Belgium is all set to become the first European nation to ban the Burqa (the face-covering veil that is worn by some Muslim women). The move will affect an estimated 650,000 Muslims in Belgium – 6 per cent of the population. Belgium’s lower house of parliament banned burqa-type Islamic dress in public. But the measure may face a challenge in the Senate where Christian Democrats and Liberals questioned the phrasing of the law, which says no one can appear in public “with the face fully covered or partly covered so as to render unrecognizable.”

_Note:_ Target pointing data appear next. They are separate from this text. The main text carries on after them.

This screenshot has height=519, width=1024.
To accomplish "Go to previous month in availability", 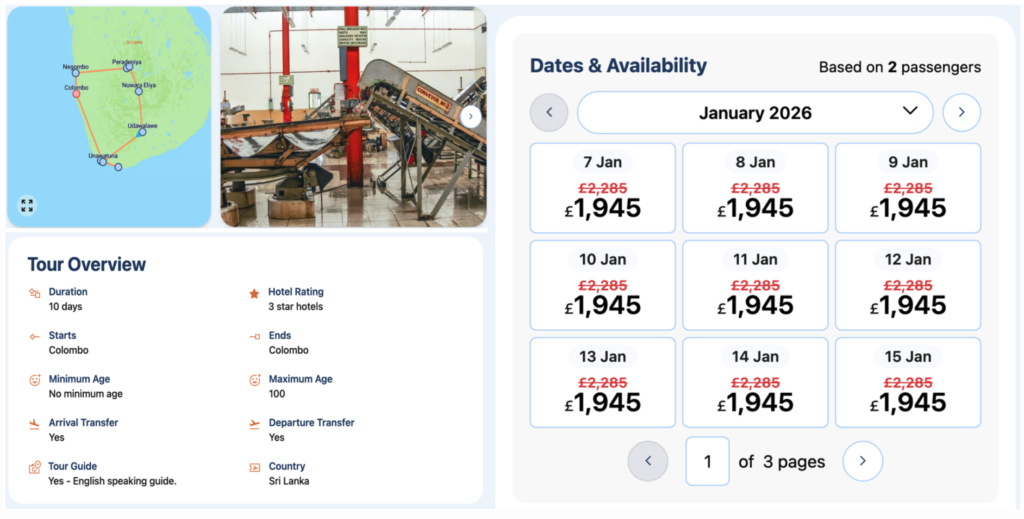I will click(x=549, y=112).
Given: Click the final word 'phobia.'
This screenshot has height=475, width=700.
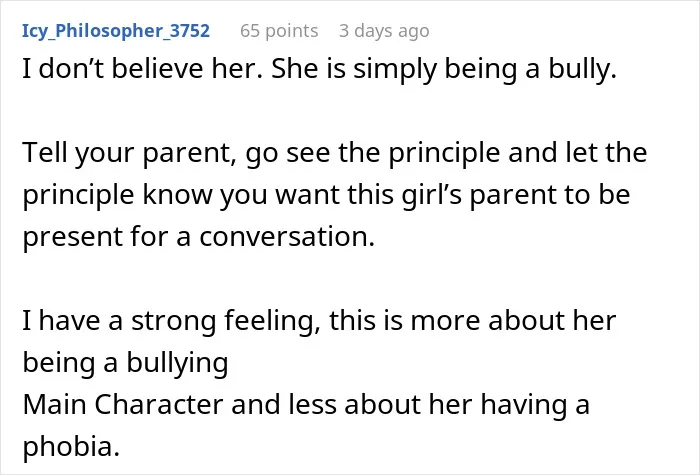Looking at the screenshot, I should pos(71,446).
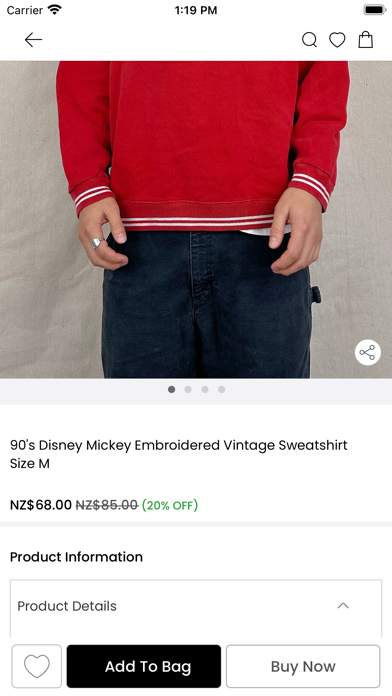Open the shopping bag icon
Viewport: 392px width, 696px height.
point(365,40)
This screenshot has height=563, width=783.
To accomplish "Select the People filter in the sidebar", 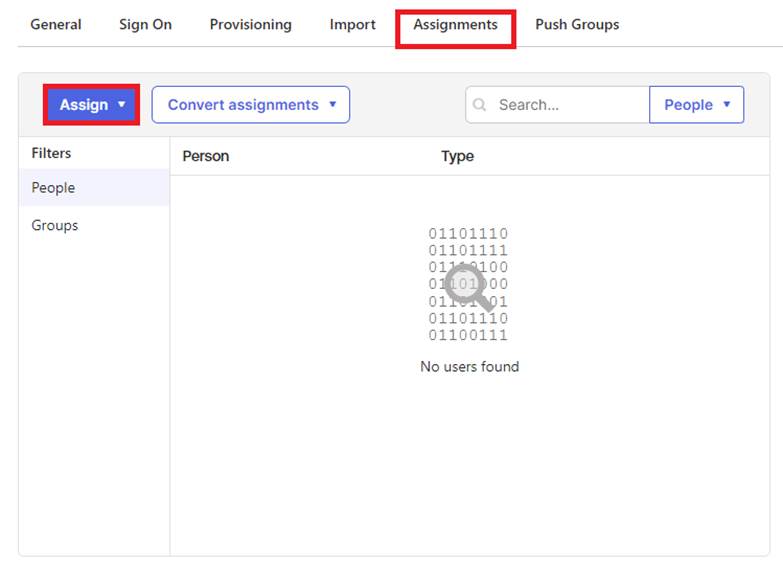I will click(53, 188).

Belgium, like many northern European countries, has a cold climate with daily temperature minimums of 7 °C (44.6 °F) and maximums of 14 °C (57.2 °F), based on the averages for the years 2000 to 2006. The average temperature is lowest in January at 3 °C (37.4 °F) and highest in July at 18 °C (64.4 °F). It does not take a genius to see the hypocrisy in the bill. During the winter season most Belgians end up using some forms of headscarves and face-masks (similar to ski-masks) to fight the cold, blistery winds blowing from the North Sea to render them unrecognizable. The text of the new law does not specifically mention Burqas but makes it illegal for anyone to wear clothing ‘that covers all or most of the face’ in any public place. And yet, the law doubtlessly will racially profile Muslim women for wearing burqa and niquab (face-covering). Under the proposals, Muslim women could face a week in prison or a fine for wearing a veil in public.

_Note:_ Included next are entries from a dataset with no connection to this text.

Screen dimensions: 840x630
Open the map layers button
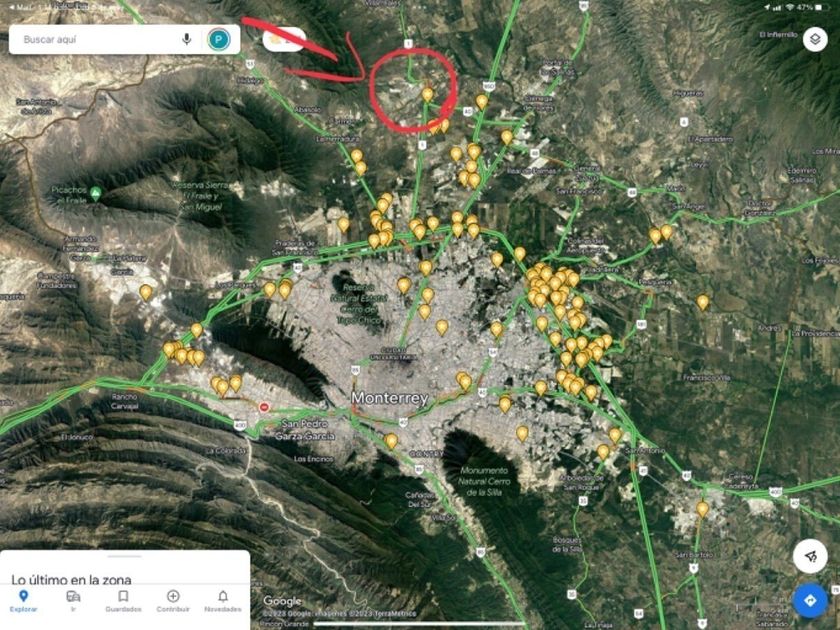815,40
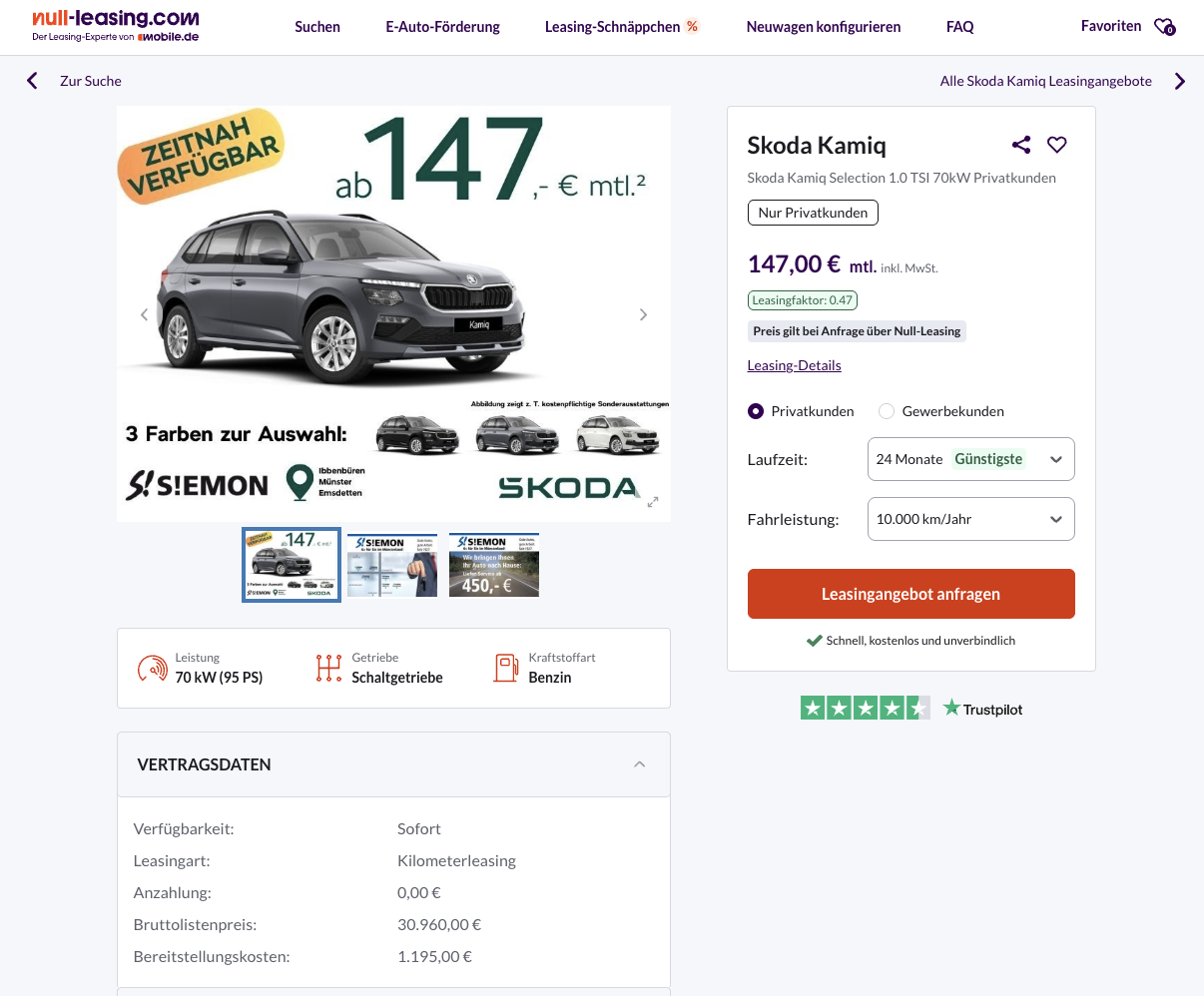Image resolution: width=1204 pixels, height=996 pixels.
Task: Select the Privatkunden radio button
Action: click(756, 411)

The Belgian move against Burqa comes as debates continue over banning the Burqa in France, Switzerland and Italy. President Nicolas Sarkozy of France is the European lead dog leading this crusade. As I have shown elsewhere, while most European leaders are racists by nature, very few are as hostile to Islam and Muslims as Sarkozy has been. As the grandson of an opportunist Jew from Salonika (in today’s Greece and the old Ottoman empire) -- the homeland of many Donmehs (that lived there since the time of Sabbatai Zevi, a 17th-century Jewish kabbalist who falsely claimed to be the Messiah), the Young Turk movement and the Free Masons that brought down the fall of the Ottoman empire -- and a Free Mason himself, Sarkozy’s hostility to anything Islamic is simply unbelievable. It is rabidly eliminationist and extraordinary.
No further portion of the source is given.